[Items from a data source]
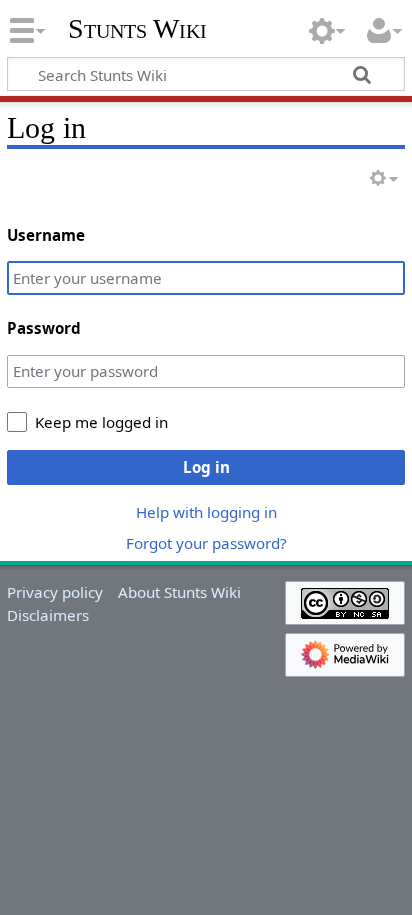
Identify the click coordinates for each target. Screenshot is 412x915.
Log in (206, 467)
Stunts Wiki (137, 29)
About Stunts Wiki (179, 592)
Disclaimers (48, 615)
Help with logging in (206, 512)
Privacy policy (55, 592)
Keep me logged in (101, 422)
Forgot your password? (206, 543)
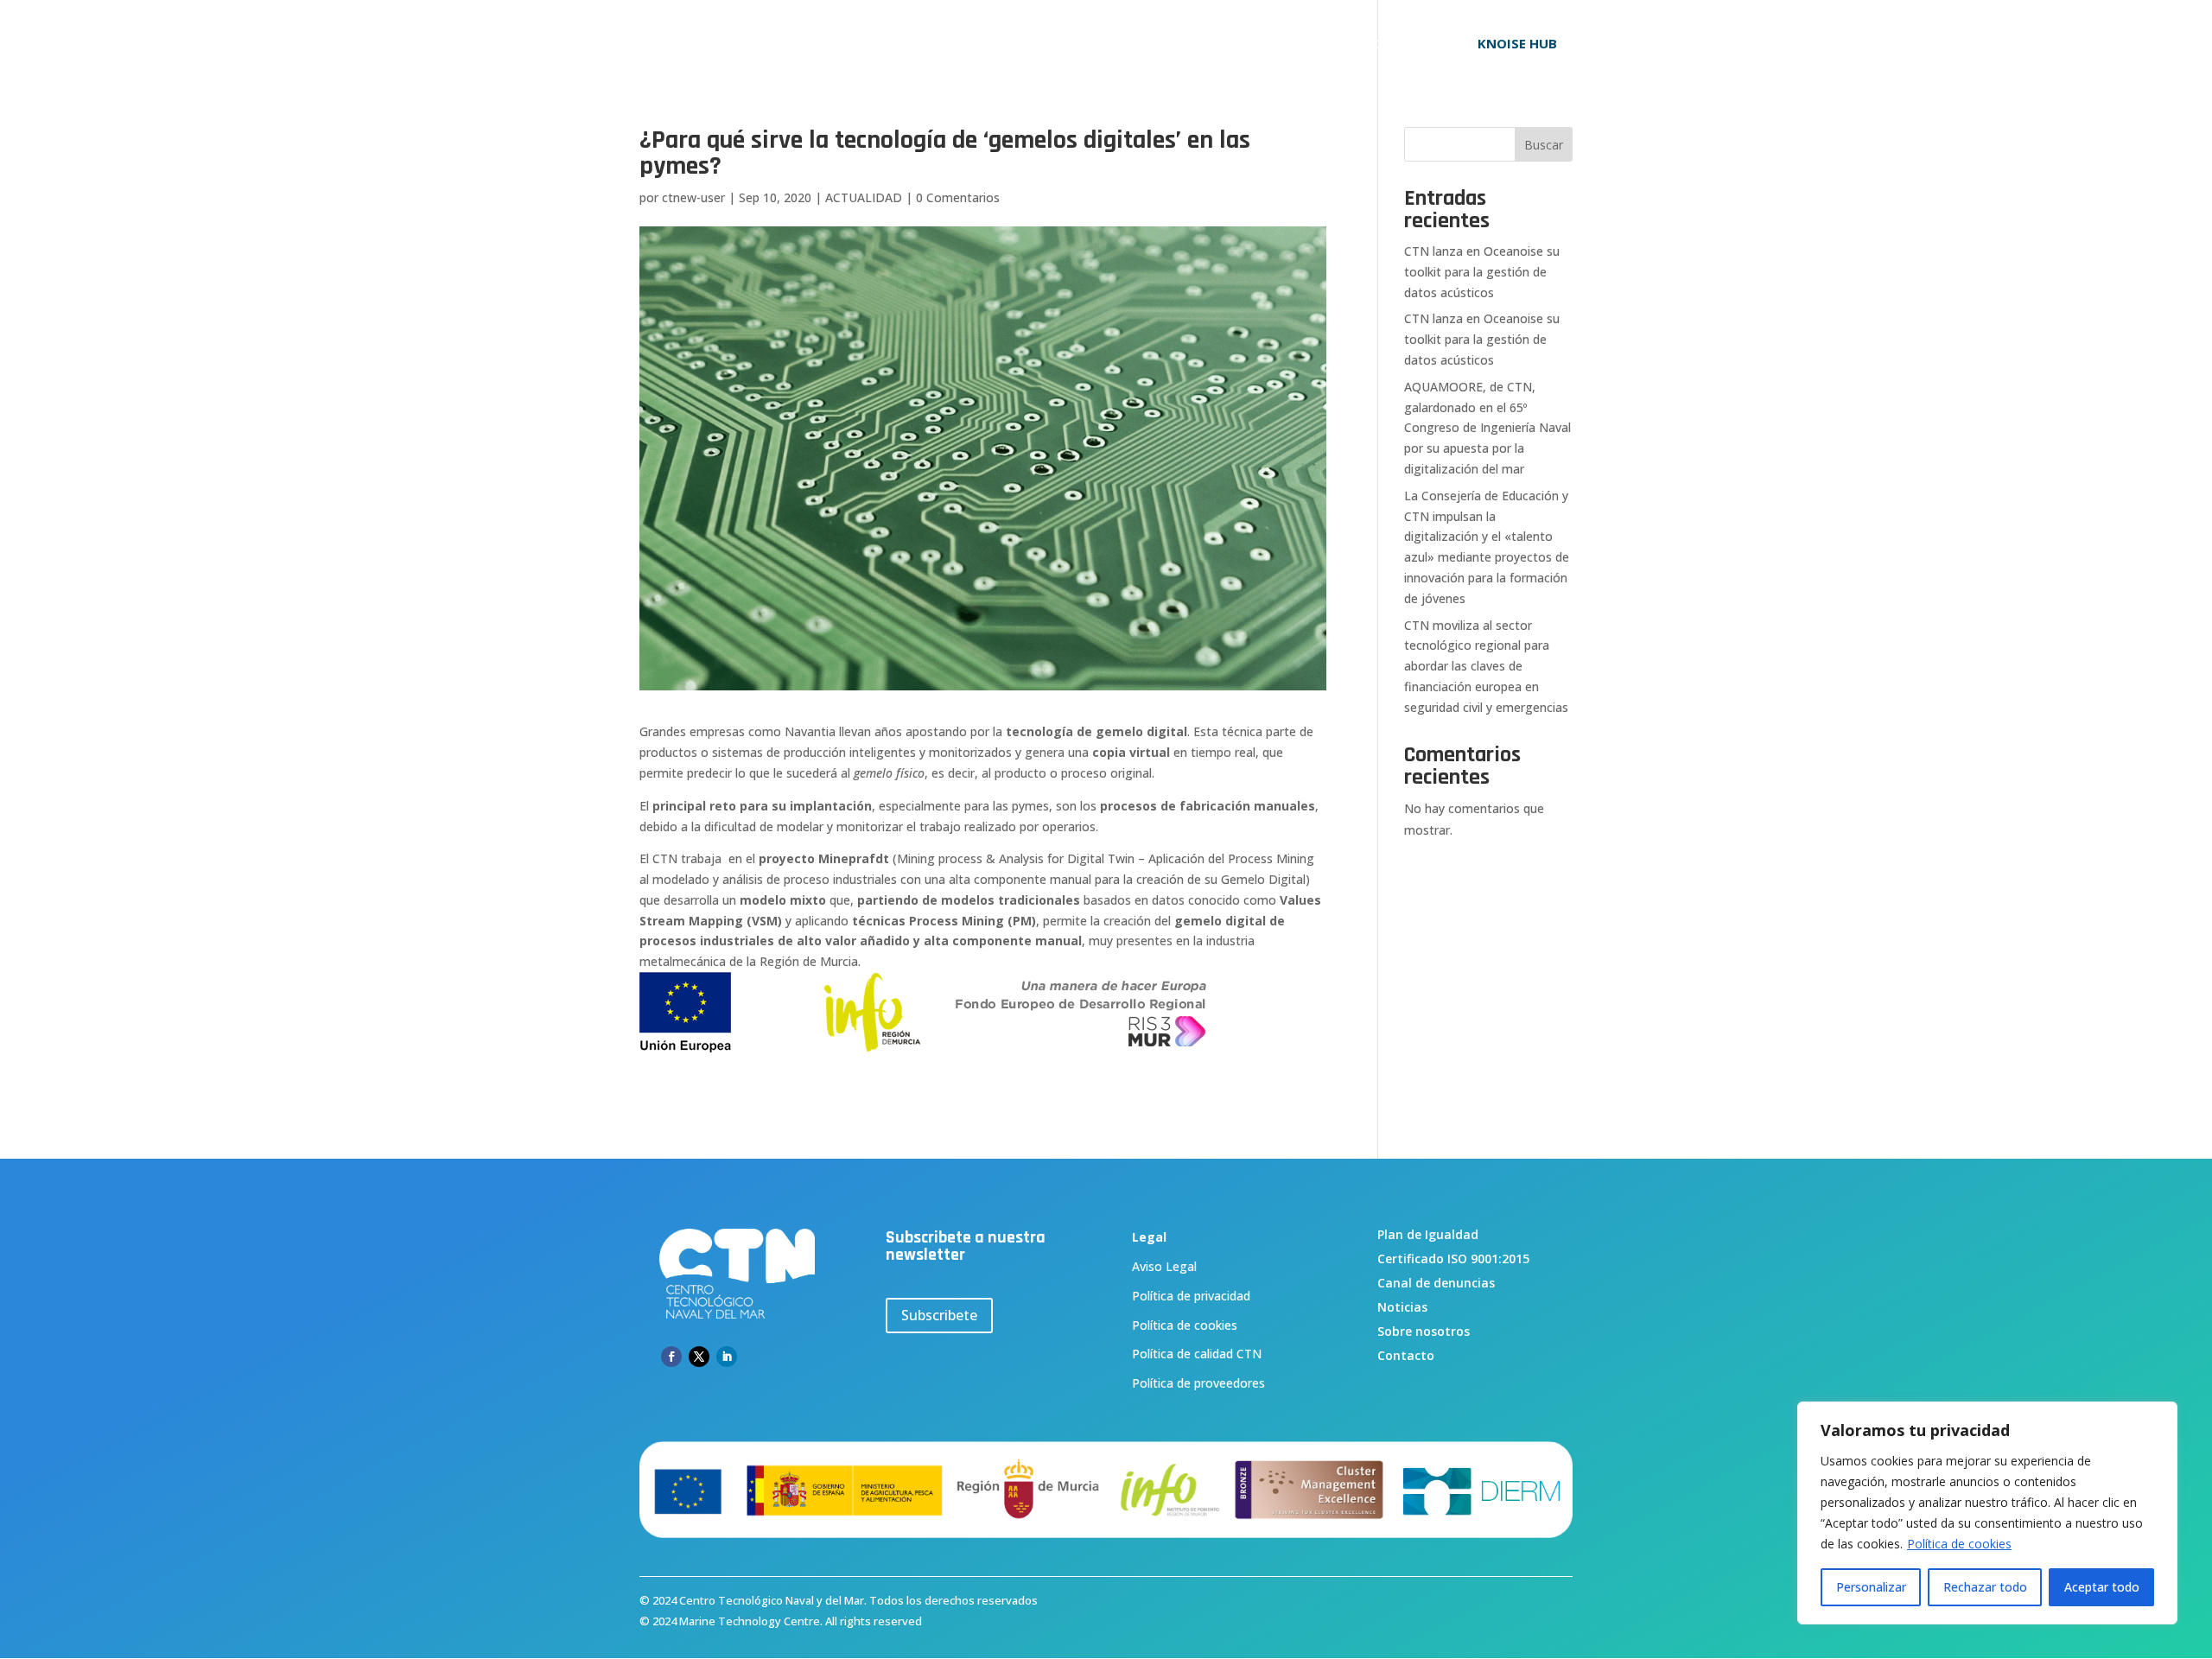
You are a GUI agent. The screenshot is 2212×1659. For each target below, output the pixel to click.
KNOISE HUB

EXERCISE GOAL ▸
From the first line to the last, write out the data above exactly. Omit the pictures.

RESULT FOR THIS EXERCISE ▸
Identify the click coordinates for each target. Screenshot is 412x915.
Log in (206, 467)
Stunts Wiki (137, 29)
About Stunts Wiki (179, 592)
Disclaimers (48, 615)
Help with logging in (206, 512)
Privacy policy (55, 592)
Keep me logged in (101, 422)
Forgot your password? (206, 543)
You are a GUI agent. The screenshot is 2212×1659. For each target below, output the pixel to click.
KNOISE HUB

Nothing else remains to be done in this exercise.